• **Texto proporcionado**
--------------------

El ciego Bartimeo
El evangelio de este Domingo nos ofrece la escena de la curación del ciego Bartimeo. Jesús está de camino hacia Jerusalén, donde entregará su vida hasta la muerte en rescate por todos. Al salir de Jericó, acompañado por sus discípulos y bastante gente, encuentra a Bartimeo sentado al borde del camino pidiendo limosna. Bartimeo es un hombre en la sombra, un hombre solo, un ciego sin luz y sin camino, una persona en la periferia de la vida. La noticia del paso de Jesús hace renacer en él la esperanza y grita para atraer la atención del Maestro, invocándole con el título mesiánico de «hijo de David». De este modo profesa su fe en que el Mesías está presente y puede salvarle. Se confía totalmente a él, mendigando su misericordia: «!Ten compasión de mi¡». Los reproches de muchos no sirven para hacerle callar: él sabe que si deja pasar esta ocasión única no le quedará otra cosa que quedar en la oscuridad para siempre.
Entonces «Jesús se detuvo». Jesús sabe meterse hasta lo más hondo del sufrimiento del ciego y conoce el vislumbre de fe en su corazón. «Llamadlo». El entusiasmo del pobre ciego es conmovedor: da un salto olvidándose de todo miramiento humano. «¿Qué quieres que haga por ti?», le pregunta Jesús. «Maestro, que pueda ver», le contesta el ciego. Jesús puede colmar el deseo más profundo del corazón del hombre. A la súplica del ciego le corresponde el milagro: «Anda, tu fe te ha curado». Y al momento recobró la vista y lo seguía por el camino. Jesús reconoce la fe de Bartimeo, condición indispensable para que pueda manifiestarse su poder divino. Y la fe lleva a la visión al que antes había creído sin ver; y después, corroborada por la experiencia viva del encuentro con Jesús, se hace discípulo suyo y decide seguirle por el camino que le lleva hacia la pasión y la gloria.
Bartimeo es también un símbolo de todos los hombres que desean ver, caminar y vivir; y es, sobre todo, un símbolo para todos en tiempos de crisis, de oscuridad, de desorientación. Bartimeo es un símbolo para el hombre que, a pesar de todo, busca y sigue buscando el norte en su vida. Y junto al hombre que busca, al fin pasa la Vida y la Luz y el Camino, pasa Jesús. Y con Jesús, el hombre se encuentra a sí mismo y se encuentra su lugar en el laberinto de la vida.

--------------------

• **Extracto de datos**

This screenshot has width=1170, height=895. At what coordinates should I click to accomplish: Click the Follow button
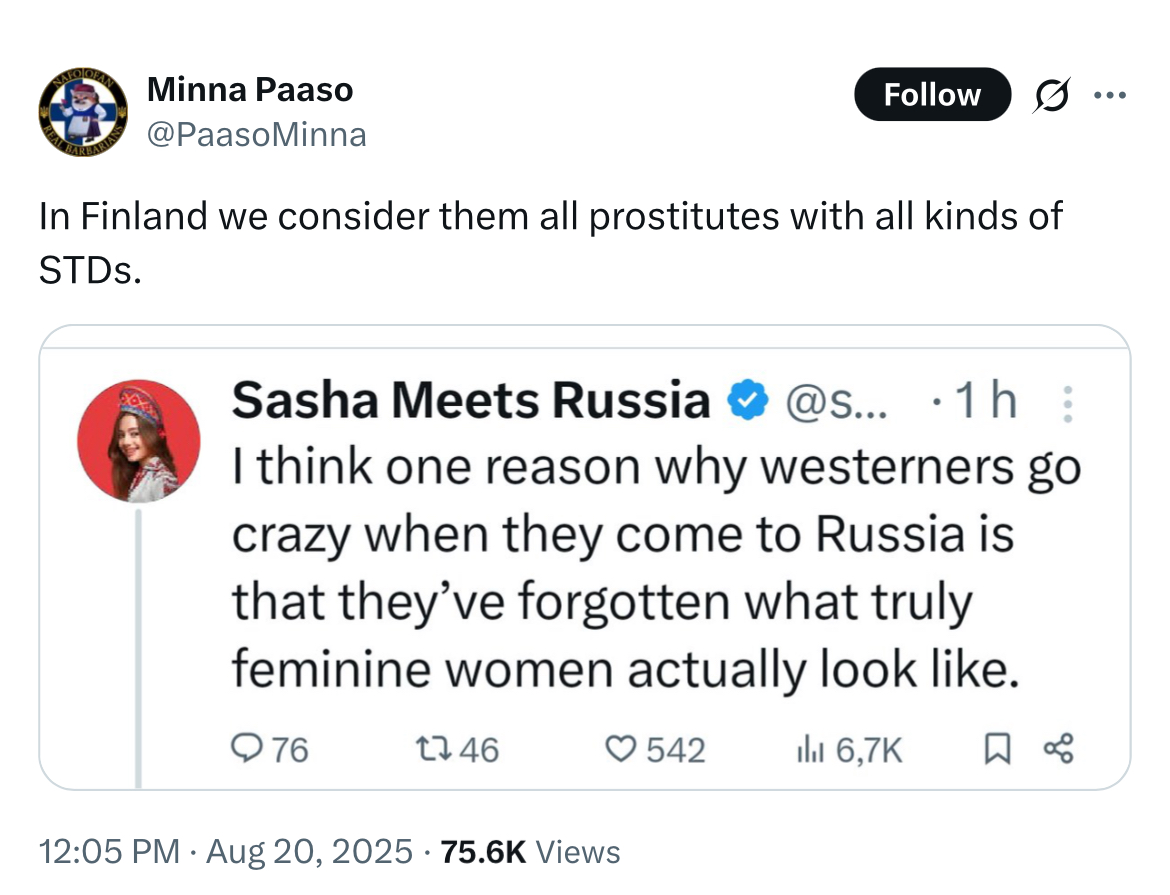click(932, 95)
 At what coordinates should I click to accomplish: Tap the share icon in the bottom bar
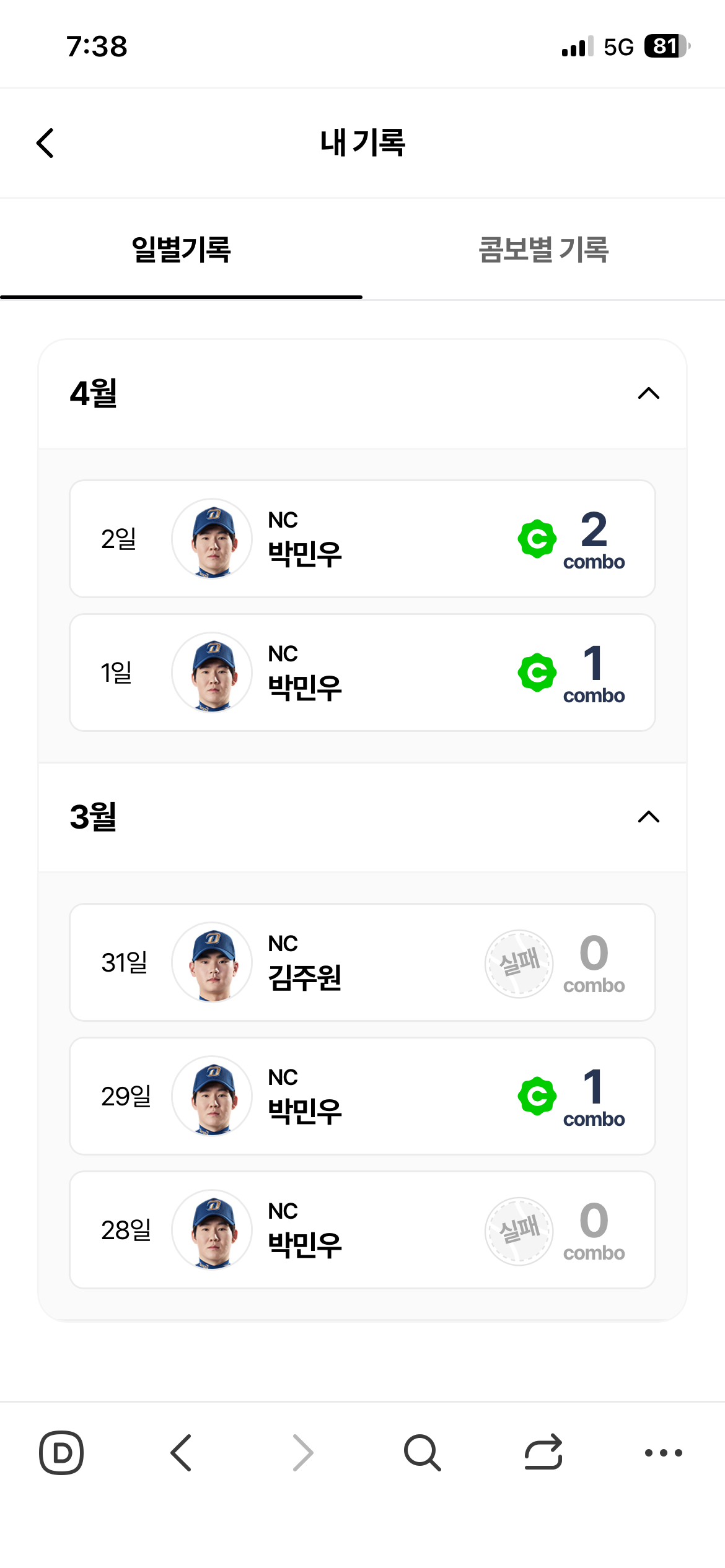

--------------------

• **Lo que se pide**
Escribe la continuación del texto sobre el ciego Bartimeo, empezando justo después de su última oración.

• **Respuesta**
No es difícil creer; lo difícil es amar, confiar y fiarse. A veces nos encerramos en la dificultad de creer, aduciendo crisis de fe, dificultades para creer u otras excusas. Pero todos los problemas de la fe se reducen a problemas de amor; el amor es lo difícil, porque es lo más sorprendente. Y el amor es lo único necesario. Porque sin amor el hombre queda al borde del camino, queda en la oscuridad, queda solo, sin camino, sin luz, sin vida, queda sin Dios. La fe no es otra cosa que luz, camino y vida. El egoísmo narcisista reduce al hombre a sus propios deseos e intereses, le cierra los ojos y el corazón, lo paraliza al margen del camino. El hombre que vegeta en su egoísmo tiene un corazón demasiado estrecho para acoger al prójimo, demasiado estrecho para recibir a Dios. El egoísta no ve al hombre que vive a su vera, ni escucha al que grita a su lado, por eso tampoco puede ver ni escuchar a Dios. Para llegar a la fe y perseverar en la fe, para sentir a Dios cerca del corazón y escuchar el susurro de su voz, hace falta romper las barreras del egoísmo, salir fuera de sí y emprender el camino hacia los demás, y así el camino para el encuentro personal con Cristo Jesús. Este encuentro nos llevará al seguimiento de Jesús con el resto de los discípulos. Bartimeo, apenas recobrada la vista, echó a andar. Antes permanecía sentado, parado, extraviado; ahora no puede permanecer inmóvil y camina con Jesús. Así el creyente. La dificultad de la fe no es otra que nuestro egoísmo, nuestra suficiencia, nuestro narcisismo. Porque la fe es apertura, encuentro, aceptación. Que el Señor ilumine los ojos de nuestro corazón y nos dé la fuerza para recorrer, detrás de él, el camino de la Vida.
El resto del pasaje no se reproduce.